Saturday, September 11, 2010

Diffusion of Responsibility at the National Level

From the Pateman reading, according to theorists like Rousseau, Mill, and Cole, the participatory theory of democracy states that civic participation at lower community-level spheres such as the workplace encourages face-to-face deliberation and other democratic practices that can be carried on and continued in the national political arena. Proponents of this theory believe that participation according to this logic has an educative function - it allows the public to gain democratic skills and because of this educative impact, the system will always have stability seeing that people will understand that participation/deliberation is key in decision making for the public interest (and the public interest includes one's own self-interest; we cannot be successful without the cooperation and consideration of everyone else).

What is difficult for me to accept and understand is how small community-leveled participation can still exist at its active and maximum extent at a larger national level.
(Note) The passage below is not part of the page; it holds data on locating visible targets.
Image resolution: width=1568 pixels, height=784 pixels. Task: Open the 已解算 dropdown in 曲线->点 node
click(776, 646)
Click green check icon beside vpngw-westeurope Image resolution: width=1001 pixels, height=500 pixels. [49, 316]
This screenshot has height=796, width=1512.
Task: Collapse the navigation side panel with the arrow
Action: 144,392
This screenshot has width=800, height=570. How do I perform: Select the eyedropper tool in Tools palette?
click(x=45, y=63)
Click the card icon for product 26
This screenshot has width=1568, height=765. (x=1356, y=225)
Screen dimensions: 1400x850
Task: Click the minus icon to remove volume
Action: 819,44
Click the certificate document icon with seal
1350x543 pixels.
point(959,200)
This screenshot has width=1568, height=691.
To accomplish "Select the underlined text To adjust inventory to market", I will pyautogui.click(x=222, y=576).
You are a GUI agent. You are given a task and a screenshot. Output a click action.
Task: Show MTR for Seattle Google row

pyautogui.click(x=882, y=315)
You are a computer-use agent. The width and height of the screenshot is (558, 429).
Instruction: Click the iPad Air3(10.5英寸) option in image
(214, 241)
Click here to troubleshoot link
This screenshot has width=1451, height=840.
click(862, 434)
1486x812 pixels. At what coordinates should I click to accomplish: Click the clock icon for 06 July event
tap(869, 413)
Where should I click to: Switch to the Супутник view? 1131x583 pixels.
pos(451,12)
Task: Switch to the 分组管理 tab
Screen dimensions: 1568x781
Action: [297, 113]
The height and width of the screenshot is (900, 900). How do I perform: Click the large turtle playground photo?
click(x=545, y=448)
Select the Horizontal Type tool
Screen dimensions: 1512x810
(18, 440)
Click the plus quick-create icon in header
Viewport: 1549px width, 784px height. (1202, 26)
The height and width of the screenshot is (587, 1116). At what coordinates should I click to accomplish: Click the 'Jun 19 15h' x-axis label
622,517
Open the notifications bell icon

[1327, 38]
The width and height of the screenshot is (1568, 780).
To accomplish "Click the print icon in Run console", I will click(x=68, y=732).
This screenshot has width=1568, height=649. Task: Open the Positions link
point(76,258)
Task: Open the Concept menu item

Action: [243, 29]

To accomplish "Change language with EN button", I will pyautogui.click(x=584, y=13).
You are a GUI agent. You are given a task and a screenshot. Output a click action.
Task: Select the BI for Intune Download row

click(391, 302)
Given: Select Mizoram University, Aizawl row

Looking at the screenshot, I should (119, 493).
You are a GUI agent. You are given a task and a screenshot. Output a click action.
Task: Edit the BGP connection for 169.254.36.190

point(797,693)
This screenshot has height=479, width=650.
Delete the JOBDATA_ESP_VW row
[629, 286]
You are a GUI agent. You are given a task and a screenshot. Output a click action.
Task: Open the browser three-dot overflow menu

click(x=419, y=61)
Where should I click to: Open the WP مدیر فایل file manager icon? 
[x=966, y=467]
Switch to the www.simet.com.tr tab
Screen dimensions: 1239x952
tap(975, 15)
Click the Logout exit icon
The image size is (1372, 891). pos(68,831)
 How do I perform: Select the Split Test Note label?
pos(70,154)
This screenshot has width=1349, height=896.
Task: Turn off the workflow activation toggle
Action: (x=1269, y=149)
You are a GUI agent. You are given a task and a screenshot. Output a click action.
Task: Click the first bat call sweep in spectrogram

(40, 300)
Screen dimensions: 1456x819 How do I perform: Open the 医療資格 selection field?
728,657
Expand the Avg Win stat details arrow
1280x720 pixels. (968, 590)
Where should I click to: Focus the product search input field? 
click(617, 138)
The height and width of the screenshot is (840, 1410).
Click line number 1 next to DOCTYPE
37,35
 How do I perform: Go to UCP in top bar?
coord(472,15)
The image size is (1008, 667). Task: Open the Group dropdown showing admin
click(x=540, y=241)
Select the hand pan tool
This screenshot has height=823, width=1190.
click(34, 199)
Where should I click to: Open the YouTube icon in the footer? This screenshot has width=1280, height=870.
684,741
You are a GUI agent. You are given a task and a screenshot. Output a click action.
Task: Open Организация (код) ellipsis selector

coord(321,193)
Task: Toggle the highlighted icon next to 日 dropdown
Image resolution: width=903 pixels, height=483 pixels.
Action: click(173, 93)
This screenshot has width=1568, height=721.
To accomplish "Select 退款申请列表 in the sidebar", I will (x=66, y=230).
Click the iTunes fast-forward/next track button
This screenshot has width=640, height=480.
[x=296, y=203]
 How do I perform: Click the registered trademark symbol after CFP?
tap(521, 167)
The theorists presume that because participants are now educated in knowing that participation is key to a working democratic system that this knowledge will always be impressed in them no matter the size of the political arena. But what citizens might also learn through participation at the community level is that there are others who share their perspectives and even with potential competing views, a consensus can still be made. In light of this, citizens may believe then that at the national level there will be an even larger number of those with similar perspectives who can represent their shared ideals and therefore, we as individuals may not feel the same obligation to participate as heavily as we did in smaller spheres. It seems to be impractical for more large-scale democracies to have this face-to-face deliberation because people cannot help but consider others as tools of convenience. There is a diffusion of responsibility when the arena becomes bigger. People will assume that there are plenty of others who will compensate for their lack of participation, and they will leave it to those who may naturally be more interested and engaged in the matter. Even if one has learned that our individual contribution is necessary at the lower level, it does not automatically become instilled in one's mind when the arena is larger. In a smaller community, participation may feel necessary because it is easier to assign responsibility when there are not as many people; people may tend to loser motivation to actively participate once in a larger democratic sphere because responsibility is not explicitly distributed as easily,and one can hide behind their lack of participation behind others' active engagement. I am not suggesting that the participatory theory is wrong, only that is may be more difficult in practice than the theorists illustrate on paper, and that meaningful contributions to decision making can still occur at the national level but maybe not by every individual.